Scientists have made a major advance in untangling the brain circuits that lead to the powerful addictive effects of heroin, a study in the open-access journal eLife reports.
The discovery could lead to more effective treatments for addiction and a new generation of less addictive painkilling medicines.
Addiction develops when a drug has beneficial outcomes, such as pleasure or reward, which reinforce repeat behavior – known as drug reinforcement. By understanding the brain processes that contribute to drug reinforcement, scientists hope to better understand and prevent drug addiction.
“It has been repeatedly argued that the initial reinforcing effects of opioids do not involve dopamine, but the question is still hotly debated,” explains author Michaël Loureiro, Postdoctoral Fellow at the University of Geneva, Switzerland. “In this study, we used advanced genetic tools to selectively manipulate and observe distinct groups of nerve cells to revisit this fundamental question.”
First, the team used a genetically coded fluorescent sensor to measure levels of dopamine in the nucleus accumbens of the brain – a primary site involved in reward behavior. Less than a minute after the mice were given heroin, there was a peak in fluorescence which represented a significant increase in dopamine.
They next recorded the activity of dopamine neurons by measuring activity of calcium. They found that dopamine neurons were activated after repeated heroin infusions, and that this matched the pattern of dopamine release seen in the previous experiment.
Having established a role for dopamine, the scientists set out to map the neural signals it triggers. They used two tracer molecules that move to distinct regions of the brain. By studying their location after heroin treatment, they found that most of the activated dopamine neurons send signals to the ‘medial shell’ region of the nucleus accumbens in the brain.
To prove that increased dopamine directly causes drug reinforcement, the team looked at the effects of silencing dopamine in mice with a well-established heroin addiction and were consistently self-administering the drug using a lever. They found that when they silenced the dopamine neurons, the mice were much less likely to self-administer heroin. Crucially, when they did this early in the addiction phase, the mice were less likely to develop the habit of self-administering heroin. This showed that activation of dopamine neurons in the nucleus accumbens is required for the early positive reinforcing effects of opioid drugs.
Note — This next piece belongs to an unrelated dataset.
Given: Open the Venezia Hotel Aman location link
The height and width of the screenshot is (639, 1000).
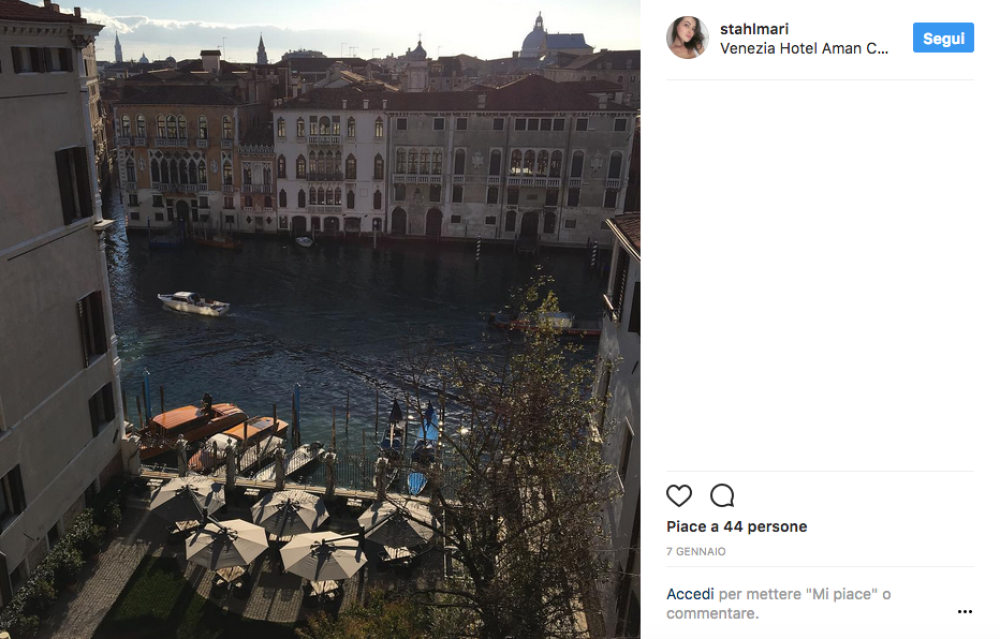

Finally, they used mice with genetically manipulated dopamine neurons that are activated by light, which the mice can self-stimulate by pressing a lever, to see whether heroin would replace the positive reinforcement effect of the light. As expected, the mice given heroin and then free access to laser light stimulation were much less likely to press the lever to obtain light stimulation than those which only had access to the light. This confirmed that the reinforcing effects of heroin is operating via dopamine.
“We have confirmed the validity of the dopamine activation hypothesis for opioids,” concludes senior author Christian Lüscher, Professor in Neuroscience at the University of Geneva. “Untangling the circuits underlying opioid reinforcement will not only allow the refinement of addiction treatments, but also lays the foundations for the development of painkilling drugs without addiction liability.”